TensorFlow operation fusion


This page describes the design and steps needed to convert composite operations in TensorFlow to fused operations in TensorFlow Lite. This infrastructure is general purpose and supports conversion of any composite operation in TensorFlow to a corresponding fused operation in TensorFlow Lite.

An example use of this infrastructure is TensorFlow RNN operation fusion to TensorFlow Lite, as detailed here.

What are fused operations


TensorFlow operations can either be primitive ops e.g. tf.add or they can be composed from other primitive operations e.g. tf.einsum. A primitive operation shows up as a single node in the TensorFlow graph while.a composite operation is a collection of nodes in the TensorFlow graph. Executing a composite operation is equivalent to executing each of its constituent primitive operations.

A fused operation corresponds to a single operation that subsumes all the computation performed by each primitive operation within the corresponding composite operation.

Benefits of fused operations

Fused operations exist to maximize the performance of their underlying kernel implementations, by optimizing the overall computation and reducing memory footprint. This is very valuable, especially for low-latency inference workloads and resource constrained mobile platforms.

Fused operations also provide a higher level interface to define complex transformations like quantization, which would otherwise be infeasible or very hard to do at a more granular level.

TensorFlow Lite has many instances of fused operations for the reasons articulated above. These fused operations typically correspond to composite operations in the source TensorFlow program. Examples of composite operations in TensorFlow that are implemented as a single fused operation in TensorFlow Lite include various RNN operations like Unidirectional and Bidirectional sequence LSTM, convolution (conv2d, bias add, relu), fully connected (matmul, bias add, relu) and more. In TensorFlow Lite, LSTM quantization is currently only implemented in the fused LSTM operations.

Challenges with fused operations

Converting composite operations from TensorFlow to fused operations in TensorFlow Lite is a hard problem. This is because:

  1. Composite operations are represented in the TensorFlow graph as a set of primitive operations without a well defined boundary. It can be very challenging to identify (e.g. via pattern matching) the sub-graph corresponding to such a composite operation.

  2. There may be more than one TensorFlow implementation targeting a fused TensorFlow Lite operation. For example, there are many LSTM implementations in TensorFlow (Keras, Babelfish/lingvo etc) and each of these is composed of different primitive operations but they all could still be converted to the same fused LSTM operation in TensorFlow Lite.

As such, conversion of fused operations has proven quite challenging.

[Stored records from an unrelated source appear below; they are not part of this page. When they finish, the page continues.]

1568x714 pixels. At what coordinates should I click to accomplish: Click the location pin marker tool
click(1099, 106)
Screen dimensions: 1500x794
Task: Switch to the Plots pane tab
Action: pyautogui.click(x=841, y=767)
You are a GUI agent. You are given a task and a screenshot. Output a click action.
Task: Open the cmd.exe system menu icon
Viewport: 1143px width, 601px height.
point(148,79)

Converting from composite to fused operation

The overall architecture for converting TensorFlow composite operations to TensorFlow Lite fused operations is below:


Wrap the composite operation in a tf.function

In the TensorFlow model source code, identify and abstract out the composite operation into a tf.function with the experimental_implements function annotation. See an example of embedding lookup. The function defines the interface and its arguments should be used to implement the conversion logic.

Write conversion code

The conversion code is written per the interface of the function with the implements annotation. See an example fusion for embedding lookup. Conceptually, the conversion code replaces the composite implementation of this interface with the fused one.

In the prepare-composite-functions pass, plugin in your conversion code.

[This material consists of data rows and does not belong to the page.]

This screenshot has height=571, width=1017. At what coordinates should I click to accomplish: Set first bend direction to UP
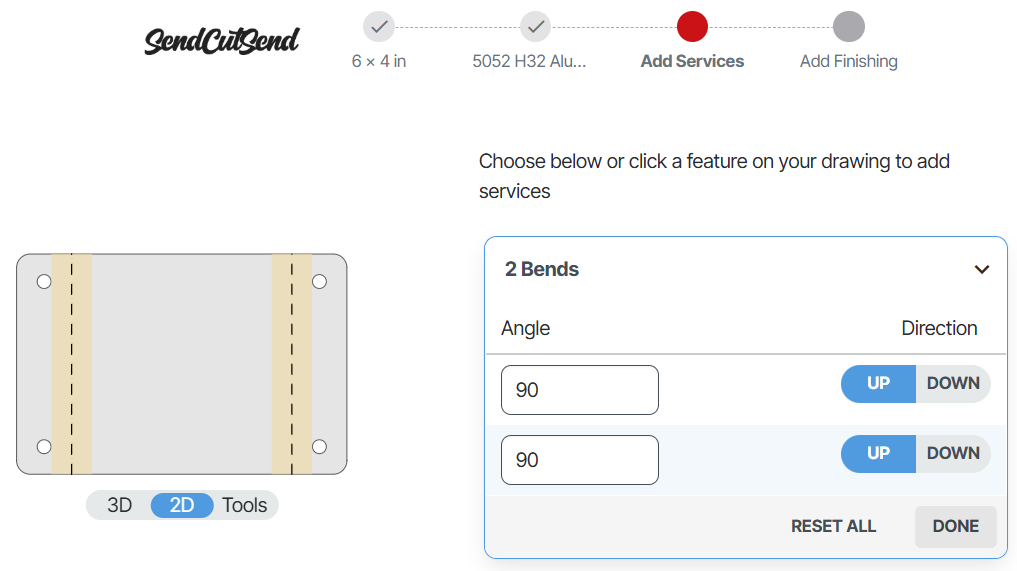tap(878, 383)

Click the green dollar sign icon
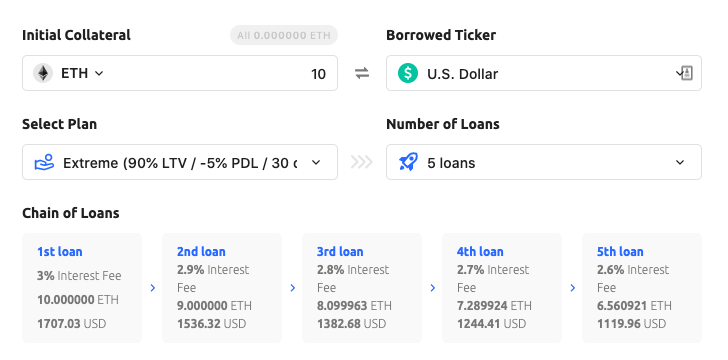click(408, 73)
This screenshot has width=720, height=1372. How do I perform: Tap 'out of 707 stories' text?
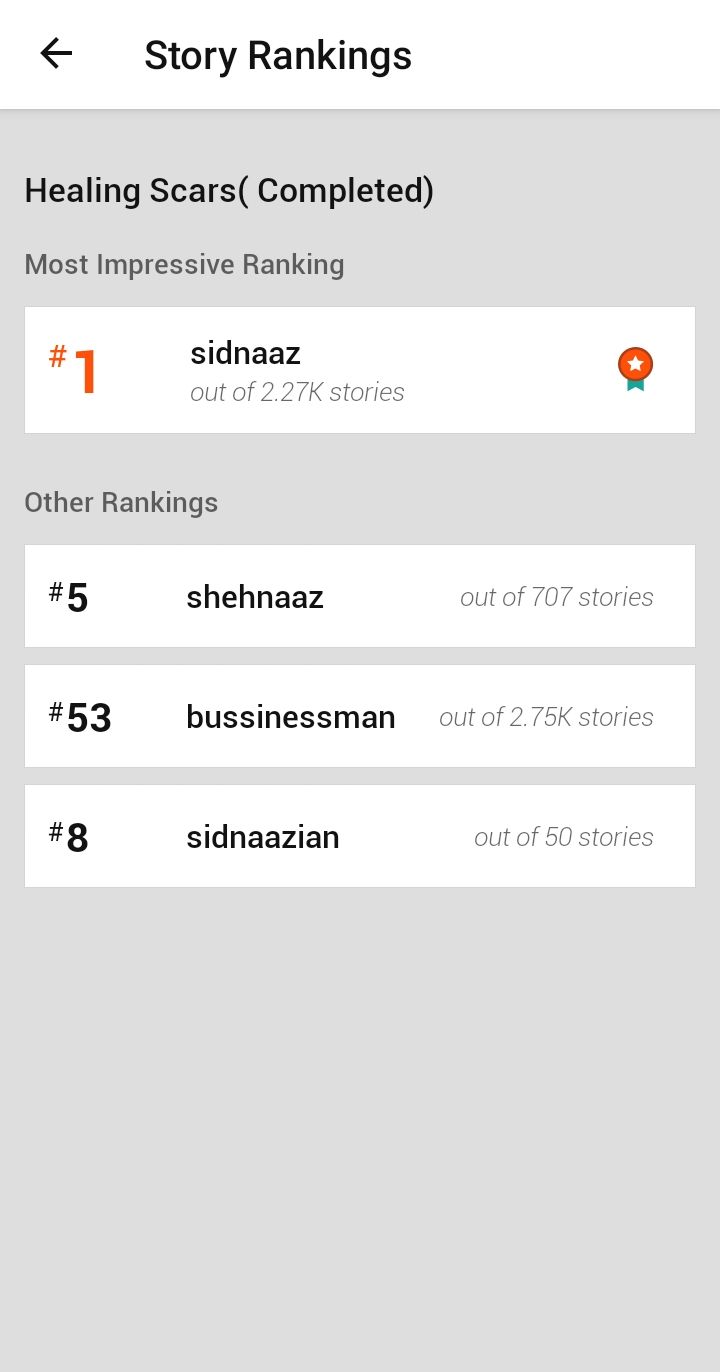tap(556, 597)
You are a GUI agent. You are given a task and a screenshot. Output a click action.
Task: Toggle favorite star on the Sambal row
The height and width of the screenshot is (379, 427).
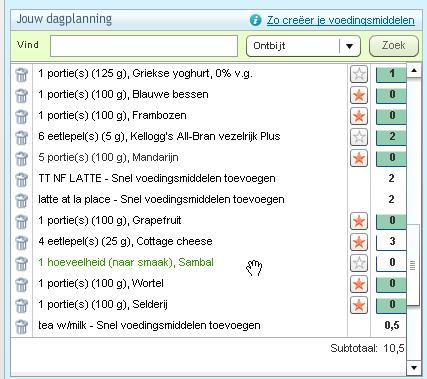point(359,263)
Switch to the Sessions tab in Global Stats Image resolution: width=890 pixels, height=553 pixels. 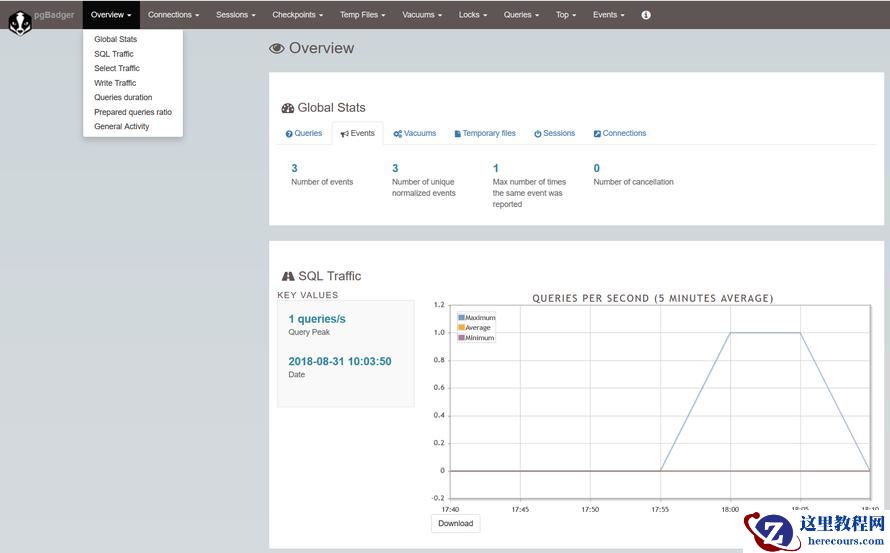pyautogui.click(x=554, y=133)
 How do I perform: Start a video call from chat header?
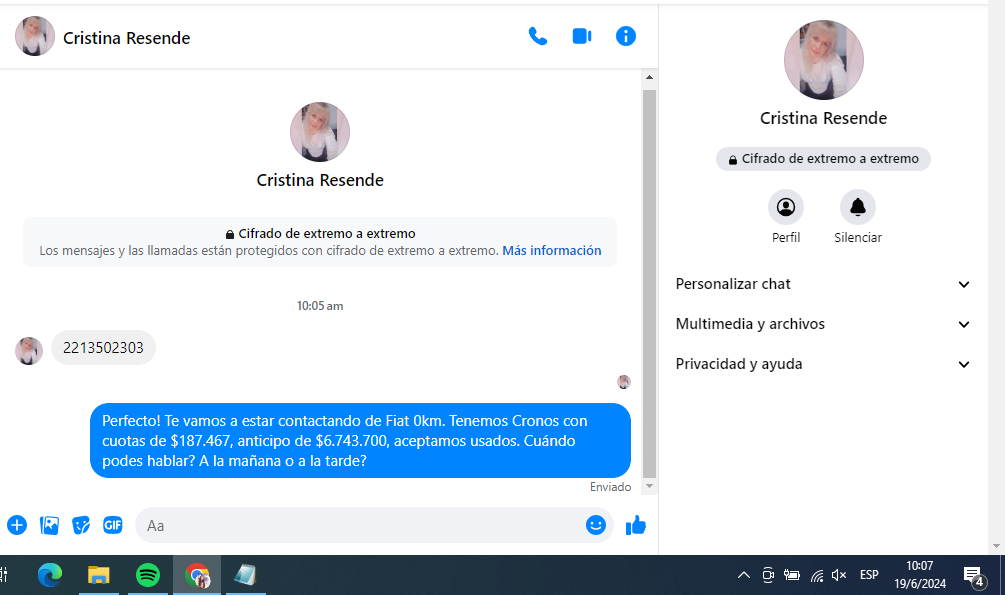coord(582,37)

In more advanced usages, it is possible to implement complex transformations of the composite operation's operands in order to derive the operands of the fused operation. See Keras LSTM. conversion code as an example.

Convert to TensorFlow Lite

Use the TFLiteConverter.from_saved_model API to convert to TensorFlow Lite.

Under the hood

We now describe high level details of the overall design in converting to fused operations in TensorFlow Lite.

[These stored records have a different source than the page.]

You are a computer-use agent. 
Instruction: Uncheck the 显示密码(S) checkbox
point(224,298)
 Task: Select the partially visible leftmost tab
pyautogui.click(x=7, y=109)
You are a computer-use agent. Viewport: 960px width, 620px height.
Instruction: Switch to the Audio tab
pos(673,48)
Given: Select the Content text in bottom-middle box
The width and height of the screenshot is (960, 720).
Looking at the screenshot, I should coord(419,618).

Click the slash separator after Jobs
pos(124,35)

Composing operations in TensorFlow

The use of tf.function with the experimental_implements function attribute allows users to explicitly compose new operations using TensorFlow primitive operations and specify the interface that the resultant composite operation implements. This is very useful as it provides:

  1. A well-defined boundary for the composite operation in the underlying TensorFlow graph.
  2. Explicitly specify the interface that this operation implements. The arguments of the tf.function correspond to the arguments of this interface.

As an example, let’s consider a composite operation defined to implement embedding lookup. This maps to a fused operation in TensorFlow Lite.

    def EmbFprop(embs, ids_vec):
      """Embedding forward prop.

      Effectively, it computes:
        num = size of ids_vec
        rets = zeros([num, embedding dim])
        for i in range(num):
          rets[i, :] = embs[ids_vec[i], :]
        return rets

        embs: The embedding matrix.
        ids_vec: A vector of int32 embedding ids.

        The result of embedding lookups. A matrix of shape
        [num ids in ids_vec, embedding dims].
      num = tf.shape(ids_vec)[0]
      rets = inplace_ops.empty([num] + emb_shape_suf, py_utils.FPropDtype(p))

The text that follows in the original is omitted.